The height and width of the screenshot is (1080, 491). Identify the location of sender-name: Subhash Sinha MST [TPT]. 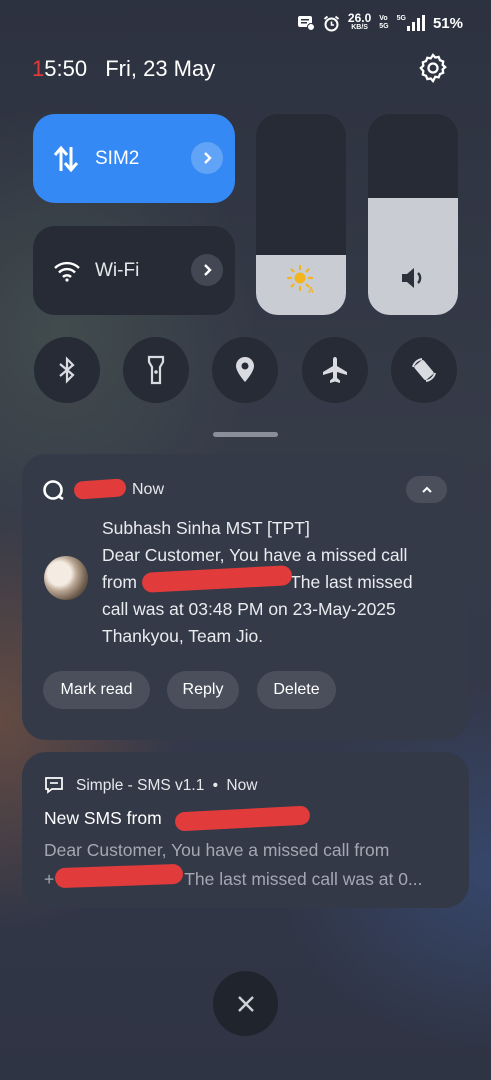
(206, 528).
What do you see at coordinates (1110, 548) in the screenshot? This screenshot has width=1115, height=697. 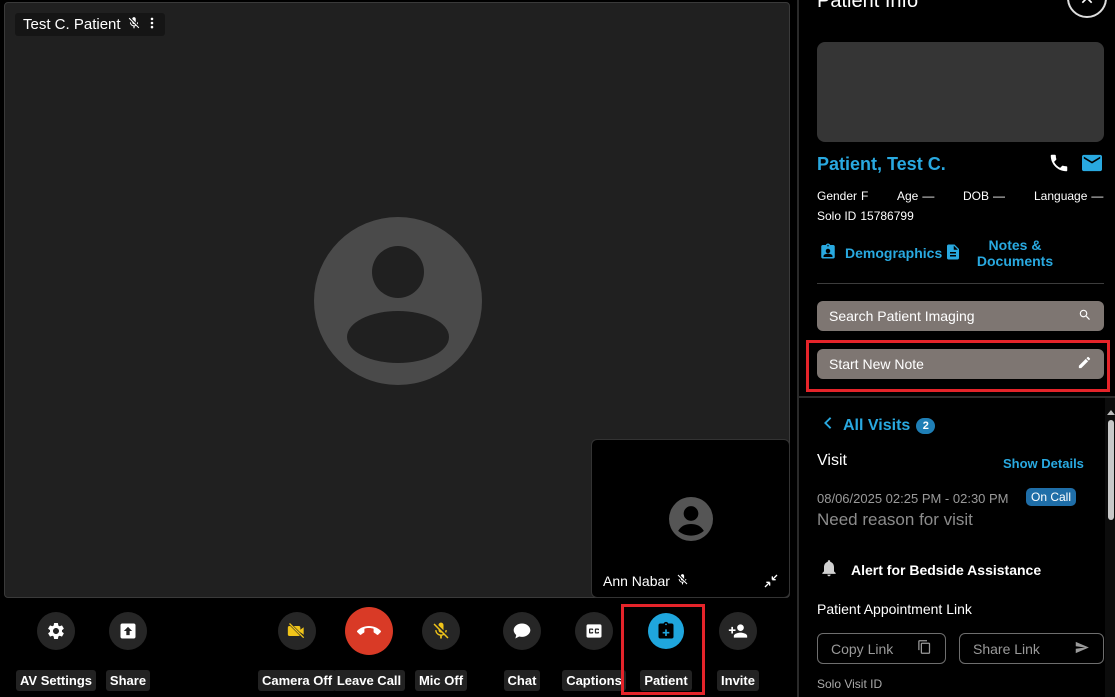 I see `panel-scrollbar` at bounding box center [1110, 548].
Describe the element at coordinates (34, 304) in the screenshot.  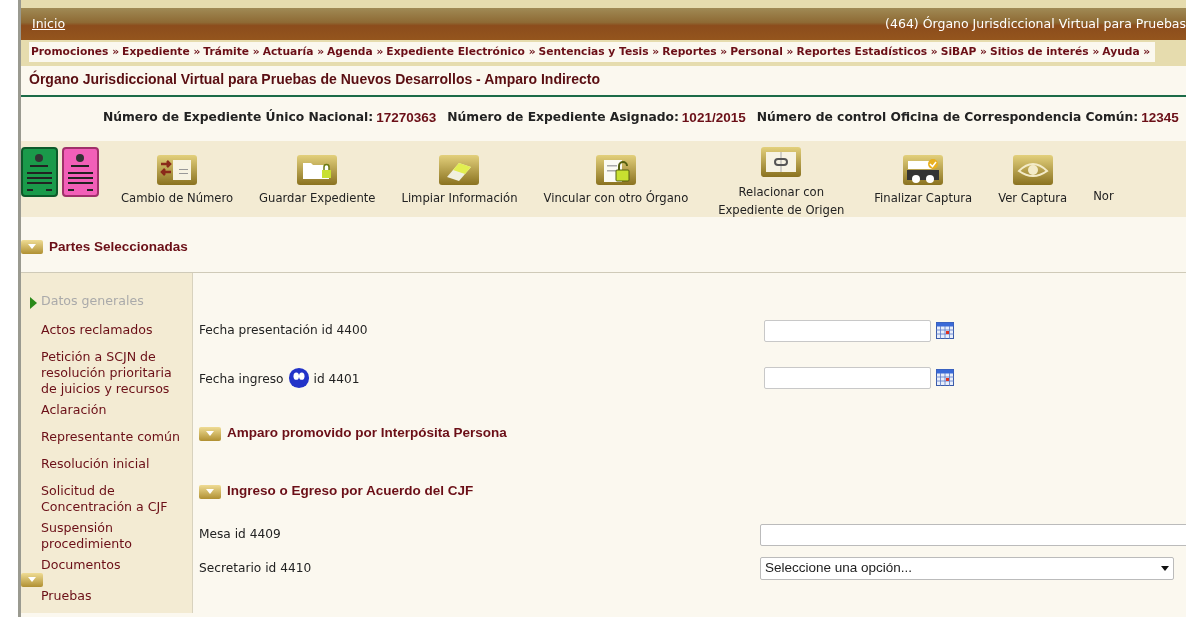
I see `arrow-icon` at that location.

AIM OF THE TASK: Rewrite the listing from its beginning through the line containing "(206, 528).", inclusive, so that "sender-name" becomes "author-name" and nothing else changes. Return only those lines, without the pictures.

WRITTEN SOLUTION:
The height and width of the screenshot is (1080, 491). Identify the location of author-name: Subhash Sinha MST [TPT]. 
(206, 528).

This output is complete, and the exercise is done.